Trump’s National Security Strategy and the Pentagon’s Nuclear Posture Review say that we live at a time marked by the return of major power rivalry. This is an accurate description of the world we live in.
What can nuclear arms control accomplish in this period of intensified rivalry? Trump’s answer is an agreement far more ambitious than what was accomplished in SALT and START over four decades.
Trump will declare victory just by having the U.S. and Russian negotiators meet to discuss his new framework. And then probably forget about it and move on. He doesn’t do diplomacy. He has not one diplomatic accomplishment to his name, so he defines success as tear downs. He has none of the skills needed to succeed at the hard work of reducing nuclear dangers and weapons: knowledge, commitment, perseverance, and diplomatic savvy.

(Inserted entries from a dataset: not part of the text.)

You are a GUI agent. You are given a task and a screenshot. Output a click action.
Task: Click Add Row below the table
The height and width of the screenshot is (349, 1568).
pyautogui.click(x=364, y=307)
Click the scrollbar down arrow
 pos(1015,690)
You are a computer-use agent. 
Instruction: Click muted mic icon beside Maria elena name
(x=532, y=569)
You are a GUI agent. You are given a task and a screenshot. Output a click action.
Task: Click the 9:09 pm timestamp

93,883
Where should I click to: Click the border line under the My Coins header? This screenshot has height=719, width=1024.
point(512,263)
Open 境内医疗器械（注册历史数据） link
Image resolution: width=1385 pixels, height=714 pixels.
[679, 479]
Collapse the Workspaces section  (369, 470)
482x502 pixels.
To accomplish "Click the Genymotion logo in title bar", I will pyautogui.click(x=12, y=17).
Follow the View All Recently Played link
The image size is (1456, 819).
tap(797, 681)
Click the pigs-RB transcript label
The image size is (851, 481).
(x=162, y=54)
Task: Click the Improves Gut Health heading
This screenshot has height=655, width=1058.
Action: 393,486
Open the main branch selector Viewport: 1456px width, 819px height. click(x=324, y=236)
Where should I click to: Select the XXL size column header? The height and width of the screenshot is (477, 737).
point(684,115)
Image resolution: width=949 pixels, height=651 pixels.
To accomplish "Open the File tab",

And yet he has been persuaded by those who seek the tear down of the last strategic arms control treaty standing to seek a worthwhile goal. I’m in favor of aspirational goals. The proposal to count every Russian and Chinese warhead is quite aspirational, like the goal of abolishing nuclear weapons. Aspirational goals can point us in the right direction. Hard political and geopolitical realities intrude, but we persevere. You make progress haltingly at first, and you make significant progress when relations between major powers permit.
Political and geopolitical conditions are not conducive at present to great leaps forward. Right now, a small step forward will do: extending New START for a full five years. It could take that long, or longer, to negotiate the first step of a more ambitious and inclusive approach.
Long after Trump has left the White House, well intentioned people will be working toward his worthwhile goal, step by step. Success will be harder if New START goes by the boards. Annual extensions of New START to leverage Putin, as proposed by Eric Edelman and Franklin Miller, two analysts I respect but don’t always agree with, is not a good idea. A serious shift toward more expansive controls will take time and would be disrupted by annual domestic food fights over whether there has been enough progress to warrant an extension. You don’t build something better by subtracting existing verification arrangements and limitations.
It’s easy to succeed in negotiations if your objective is failure and freedom of action. This formula for success takes no heavy lifting: demand negotiating outcomes that have no realistic prospect of success and couch these demands in reasonably sounding terms. Demand nothing less, because your opening position is a matter of principle and not a commodity to be traded. That way, if a subsequent administration actually makes headway, you can oppose whatever has been negotiated as being insufficient. We all know this drill.
Given Trump’s track record, and given the prior handiwork of Senator Cotton, Bolton and Morrison, it’s reasonable to assume that their definition of success is failure. Failure would buy time, time to get U.S production lines as warm as they are in Russia and China.
A worthwhile goal that will take a long time to reach fruition becomes a scam when it is used to exit a treaty that makes us safer. If Trump walks away from New START or agrees to only a short extension, then we’ll know that his idea of a better deal is no deal at all. We’ll know it’s another scam because progress toward his worthwhile goal will be even harder to negotiate if New START dies.
” once political and geopolitical conditions permitted.”
Treaties are expression of self interest wrapped in mutual goodwill ,
there is very little of that last one nowadays ,
maybe the full elimination of any treaties is a necessary step to rebuild something
if there is a modicum of good faith and reason this would be benign , if not ….not
there also is the inconvenient truth of budgetary matter ,
one of the parties has a checkered record
the analysis appears to be binary; no win/no win. If there is a 3rd way why isnt it presented to help or give aspirations?